§ Task objective: Look through the data that follows and copy each line with the string "computer".

§ Provided records:
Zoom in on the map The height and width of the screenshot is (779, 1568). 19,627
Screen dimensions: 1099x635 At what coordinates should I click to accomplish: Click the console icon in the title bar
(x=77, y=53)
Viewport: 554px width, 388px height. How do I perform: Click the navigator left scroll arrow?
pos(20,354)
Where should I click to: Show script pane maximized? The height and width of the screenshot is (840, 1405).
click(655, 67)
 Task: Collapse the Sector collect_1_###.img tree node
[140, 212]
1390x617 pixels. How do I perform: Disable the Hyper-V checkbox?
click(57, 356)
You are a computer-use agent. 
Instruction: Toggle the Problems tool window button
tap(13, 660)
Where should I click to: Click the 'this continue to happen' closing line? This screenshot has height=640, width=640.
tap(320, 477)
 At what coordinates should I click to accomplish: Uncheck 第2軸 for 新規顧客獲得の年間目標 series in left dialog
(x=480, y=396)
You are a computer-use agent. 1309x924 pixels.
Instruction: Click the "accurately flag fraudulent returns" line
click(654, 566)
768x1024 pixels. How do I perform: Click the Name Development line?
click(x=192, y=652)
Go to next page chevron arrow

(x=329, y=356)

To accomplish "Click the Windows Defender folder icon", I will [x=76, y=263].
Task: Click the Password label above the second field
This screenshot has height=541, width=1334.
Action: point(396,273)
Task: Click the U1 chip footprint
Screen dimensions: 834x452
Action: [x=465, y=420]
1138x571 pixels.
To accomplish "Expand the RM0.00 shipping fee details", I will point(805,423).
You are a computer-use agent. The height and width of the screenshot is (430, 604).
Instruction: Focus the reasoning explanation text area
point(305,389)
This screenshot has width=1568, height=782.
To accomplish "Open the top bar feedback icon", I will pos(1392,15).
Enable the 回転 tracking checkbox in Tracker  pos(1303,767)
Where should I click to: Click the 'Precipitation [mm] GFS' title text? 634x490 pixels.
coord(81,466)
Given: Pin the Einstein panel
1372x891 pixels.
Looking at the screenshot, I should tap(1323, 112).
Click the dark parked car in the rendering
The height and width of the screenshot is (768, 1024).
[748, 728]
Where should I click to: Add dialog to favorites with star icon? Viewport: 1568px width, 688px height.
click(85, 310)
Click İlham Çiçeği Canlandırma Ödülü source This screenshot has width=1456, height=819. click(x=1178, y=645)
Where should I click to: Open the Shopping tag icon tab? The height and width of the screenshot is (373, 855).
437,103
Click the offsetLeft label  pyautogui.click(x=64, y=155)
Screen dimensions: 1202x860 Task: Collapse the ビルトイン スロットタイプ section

§ Completed exercise:
You are a computer-use agent. 
You are a computer-use agent. 1309x924 pixels.
You are a computer-use agent. The height and width of the screenshot is (430, 604).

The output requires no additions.